Allow Configuring an SLM Interval instead of a CRON Schedule?

original-brownbear commented 3 years ago

We are currently seeing some trouble when working with SLM and multiple deployments sharing resources. This is a result of the fact that configuring SLM cron schedules encourages running all snapshot and all retention jobs at the same time, causing a thundering herd situation. Another issue with the current scheduling we're seeing is when the scheduled snapshot period is shorter than the time it takes to create a single snapshot. This tends to lead to an ever increasing number of concurrent snapshots (now that we have concurrent snapshots) piling up. The behavior of these concurrent snapshots can be improved but the usefulness of having many overlapping snapshots is questionable nonetheless.

One way I think we could fix both problems and improve usability of SLM is to offer the ability to schedule snapshots at an interval instead of via a CRON schedule. Concretely a policy could just contain a field:

"interval": "30m"

which would result it:

take snapshots at 30 minute intervals, measured from the success of the last snapshot to the start of the next snapshot (this is how Cloud behaved prior to SLM btw.)
start snapshotting as son as the policy is created

This would solve both issues. The natural variation in how long snapshots take would resolve the thundering herd problem, measuring the interval from snapshot end to snapshot start would resolve the overlapping snapshots issue.

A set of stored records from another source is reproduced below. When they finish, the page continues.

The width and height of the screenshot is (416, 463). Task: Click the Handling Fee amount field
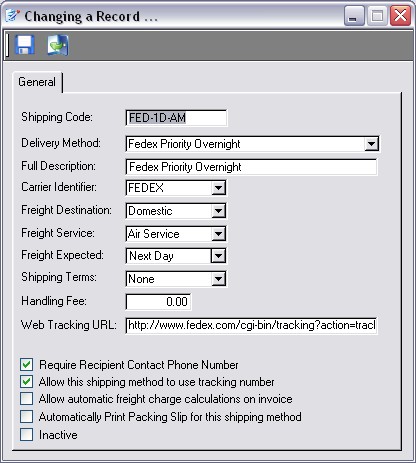point(158,302)
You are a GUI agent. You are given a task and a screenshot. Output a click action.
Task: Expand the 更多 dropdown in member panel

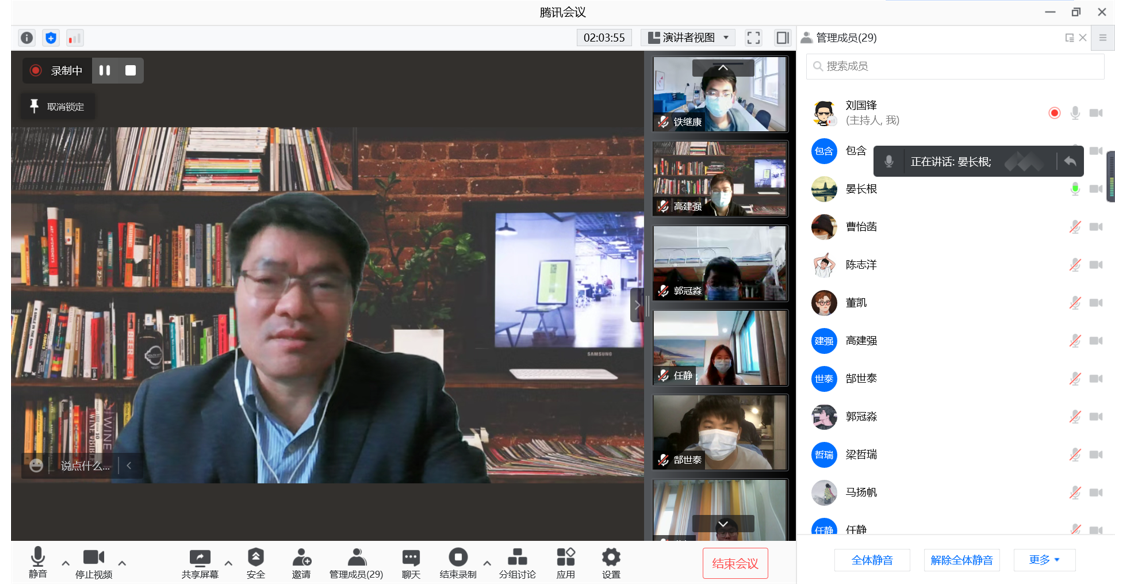(x=1044, y=560)
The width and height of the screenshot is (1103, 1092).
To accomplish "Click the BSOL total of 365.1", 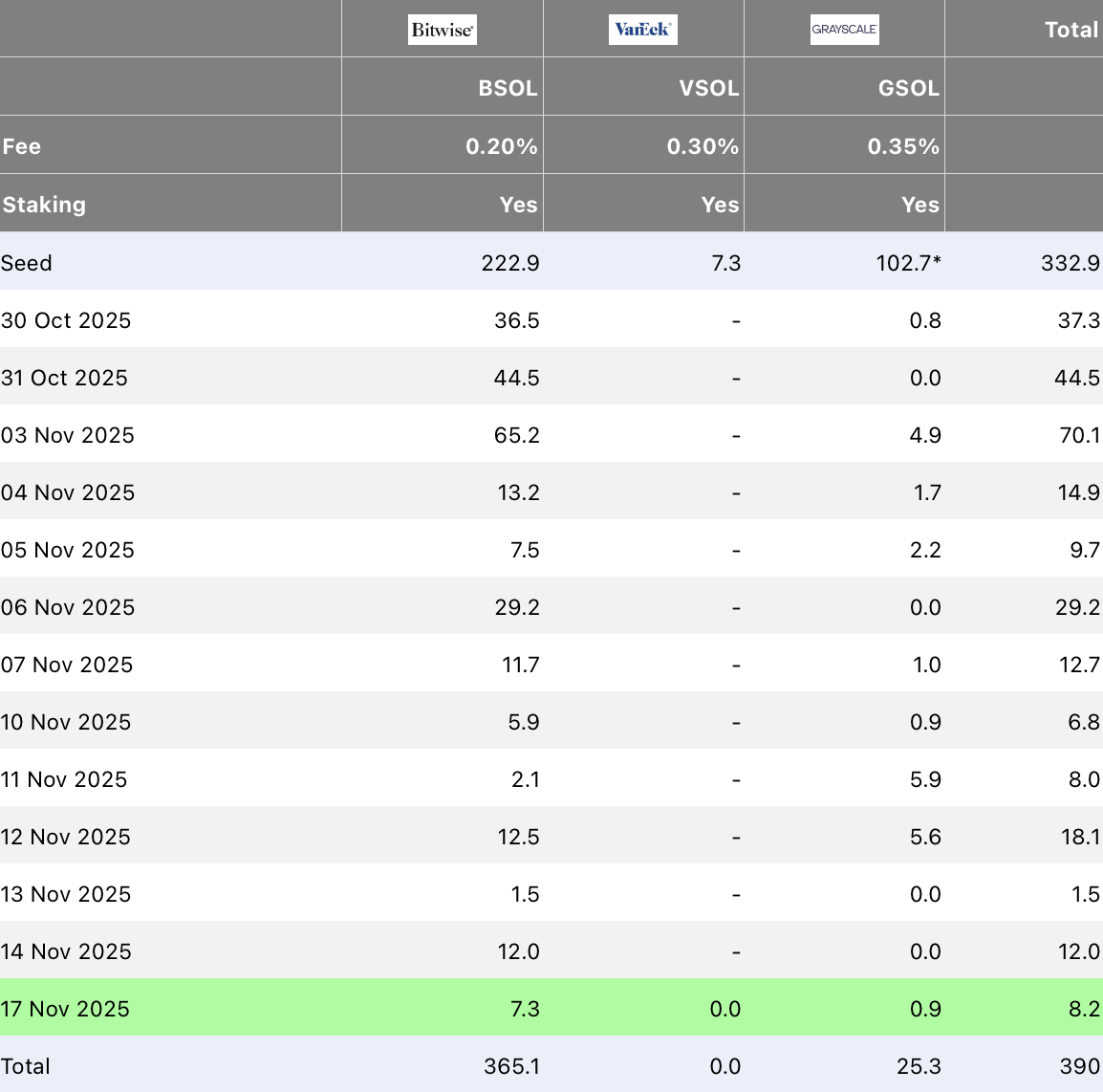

Could we do something like that?

elasticmachine commented 3 years ago

Pinging @elastic/es-core-features (:Core/Features/ILM+SLM)

jugsofbeer commented 3 years ago

In our ECE environment we suffer from this exact issue and its driving us insane with the frequent snapshot failures and lack of spacing out of activity for multiple deployments.

joegallo commented 3 years ago

One point we brought up in discussion here: imagine a user who specifies "interval": "1d", but whose snapshots take 8 hours to complete. They might be surprised that "interval": "1d" doesn't mean "schedule a snapshot every day" but that it instead means "allow a day to pass between the end of one 8 hour snapshot and the start of the next". In this scenario, instead of getting a daily snapshot, seven per week, they'd get less than that, most weeks having only five snapshots.

I'm +100 to interval schedules, I think they'd be quite a bit simpler for users to interact with than cron schedules. Likewise, I agree that we should base the start of the interval on when the policy was created, though I slightly prefer scheduling for the next interval rather than starting the first snapshot immediately.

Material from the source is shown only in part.